İnsan hakları ve uluslararası hukuk çiğnenerek Kıbrıs’ın kuzeyinde yaratılan Türkiye’nin alt yönetimi durumundaki statüko, AKP yetkilileri ve Sn. Tatar tarafından “ayrı egemen devlet” söylemi ile dünyaya ve Kıbrıslılara yutturulmaya çalışılmaktadır.
“Tatar AKP’nin iradesini temsil etmektedir”
AKP yetkililerinin söylemlerini ezberleyen Sn. Tatar da seçimlere AKP’nin yaptığı müdahaleyi unutmuş görünerek, Kıbrıslı Türkler adına Birleşmiş Milletler Genel Sekreteri Sn. Antonio Guterres’e bu çerçevede bir mektup yollamıştır.

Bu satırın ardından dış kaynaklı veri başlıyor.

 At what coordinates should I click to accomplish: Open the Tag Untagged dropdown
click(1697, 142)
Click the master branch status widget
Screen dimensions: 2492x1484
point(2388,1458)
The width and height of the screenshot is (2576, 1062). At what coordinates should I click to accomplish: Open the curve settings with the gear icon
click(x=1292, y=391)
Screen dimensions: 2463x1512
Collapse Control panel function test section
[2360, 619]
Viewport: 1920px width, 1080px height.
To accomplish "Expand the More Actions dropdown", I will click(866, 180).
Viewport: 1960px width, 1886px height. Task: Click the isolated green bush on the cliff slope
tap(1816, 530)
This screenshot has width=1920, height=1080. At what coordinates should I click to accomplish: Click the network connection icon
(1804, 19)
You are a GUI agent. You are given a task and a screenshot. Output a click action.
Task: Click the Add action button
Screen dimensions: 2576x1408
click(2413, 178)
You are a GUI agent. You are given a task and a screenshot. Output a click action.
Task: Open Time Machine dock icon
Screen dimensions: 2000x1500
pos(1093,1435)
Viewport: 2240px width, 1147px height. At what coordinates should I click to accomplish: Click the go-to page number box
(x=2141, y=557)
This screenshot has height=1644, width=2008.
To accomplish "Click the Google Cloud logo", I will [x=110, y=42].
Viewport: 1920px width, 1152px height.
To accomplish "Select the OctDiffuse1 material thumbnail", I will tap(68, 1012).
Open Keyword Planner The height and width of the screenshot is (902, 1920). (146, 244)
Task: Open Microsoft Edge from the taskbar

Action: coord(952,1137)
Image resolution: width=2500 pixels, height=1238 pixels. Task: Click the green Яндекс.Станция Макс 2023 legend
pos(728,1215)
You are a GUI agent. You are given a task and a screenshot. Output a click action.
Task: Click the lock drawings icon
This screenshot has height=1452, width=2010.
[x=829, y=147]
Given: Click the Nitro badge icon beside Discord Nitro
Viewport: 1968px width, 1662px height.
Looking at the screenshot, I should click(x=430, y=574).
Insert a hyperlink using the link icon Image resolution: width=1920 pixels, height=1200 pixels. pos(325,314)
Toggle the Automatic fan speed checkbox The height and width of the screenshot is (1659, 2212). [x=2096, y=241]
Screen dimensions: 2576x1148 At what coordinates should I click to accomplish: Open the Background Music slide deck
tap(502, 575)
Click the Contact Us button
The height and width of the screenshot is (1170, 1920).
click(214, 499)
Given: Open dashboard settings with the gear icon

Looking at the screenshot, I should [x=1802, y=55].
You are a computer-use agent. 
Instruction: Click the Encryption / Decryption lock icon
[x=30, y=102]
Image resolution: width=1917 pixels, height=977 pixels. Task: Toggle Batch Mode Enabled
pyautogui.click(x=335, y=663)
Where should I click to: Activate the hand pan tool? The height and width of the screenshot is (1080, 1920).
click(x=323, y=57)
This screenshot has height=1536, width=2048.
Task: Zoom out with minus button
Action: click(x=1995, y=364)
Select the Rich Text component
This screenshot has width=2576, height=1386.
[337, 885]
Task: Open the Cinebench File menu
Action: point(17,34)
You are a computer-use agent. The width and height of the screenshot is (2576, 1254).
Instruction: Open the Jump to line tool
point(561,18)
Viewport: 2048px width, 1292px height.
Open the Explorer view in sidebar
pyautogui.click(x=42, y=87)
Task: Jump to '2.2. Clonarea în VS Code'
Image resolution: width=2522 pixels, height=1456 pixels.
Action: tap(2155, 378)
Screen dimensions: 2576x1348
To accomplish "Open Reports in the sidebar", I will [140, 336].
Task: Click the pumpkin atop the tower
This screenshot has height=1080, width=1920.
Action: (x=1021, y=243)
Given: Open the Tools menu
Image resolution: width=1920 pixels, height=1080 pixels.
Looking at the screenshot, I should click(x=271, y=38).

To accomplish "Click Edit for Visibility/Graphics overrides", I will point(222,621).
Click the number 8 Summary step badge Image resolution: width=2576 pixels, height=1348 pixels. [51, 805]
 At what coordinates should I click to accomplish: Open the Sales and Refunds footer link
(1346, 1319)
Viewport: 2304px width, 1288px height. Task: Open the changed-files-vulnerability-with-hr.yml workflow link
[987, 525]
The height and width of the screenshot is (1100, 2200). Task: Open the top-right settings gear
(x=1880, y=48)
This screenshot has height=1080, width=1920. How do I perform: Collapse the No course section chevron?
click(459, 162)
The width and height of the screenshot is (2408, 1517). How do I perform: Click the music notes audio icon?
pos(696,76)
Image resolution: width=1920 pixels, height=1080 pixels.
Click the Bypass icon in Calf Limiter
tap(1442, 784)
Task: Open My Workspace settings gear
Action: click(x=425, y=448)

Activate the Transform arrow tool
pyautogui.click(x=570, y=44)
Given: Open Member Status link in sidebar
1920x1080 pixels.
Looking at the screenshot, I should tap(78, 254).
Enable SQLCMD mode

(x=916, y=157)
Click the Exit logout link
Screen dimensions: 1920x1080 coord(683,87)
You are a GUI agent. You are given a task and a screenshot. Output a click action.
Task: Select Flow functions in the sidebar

Bilinmelidir ki, Sn. Ersin Tatar, seçimlere AKP’nin yaptığı müdahale nedeni ile Kıbrıslı Türklerin siyasi iradesini değil, AKP’nin iradesini temsil etmektedir. Söylem ve eylemleri ile AKP’nin çizdiği yörüngede hareket eden Sn. Tatar, kimi temsil ettiğini göstermekte ve AKP’nin memuru olmakla da her fırsatta övünmektedir.
“Sn. Tatar, Kıbrıs Cumhuriyeti anayasasının, taksimi ve Enosis’i yasakladığının da öğrenememiştir”
BM Genel Sekreteri’ne yazılan mektupta görüşme zemininin 1960 Kıbrıs Cumhuriyeti antlaşmalarının kazandırdığı toplumsal haklar olduğunun farkında bile olmayan Sn. Tatar, Kıbrıs Cumhuriyeti anayasasının, taksimi ve Enosis’i yasakladığının da öğrenememiştir.
Oysa, Türkiye Cumhuriyeti garantör ülke sorumluluğu çerçevesinde adada yaşanan çatışmaları durdurmak, Kıbrıs Cumhuriyeti’nin toprak bütünlüğünü ve anayasasını korumak için 1974 yılında uluslar arası hukuk içinde kalarak askeri müdahalede bulunmuştu.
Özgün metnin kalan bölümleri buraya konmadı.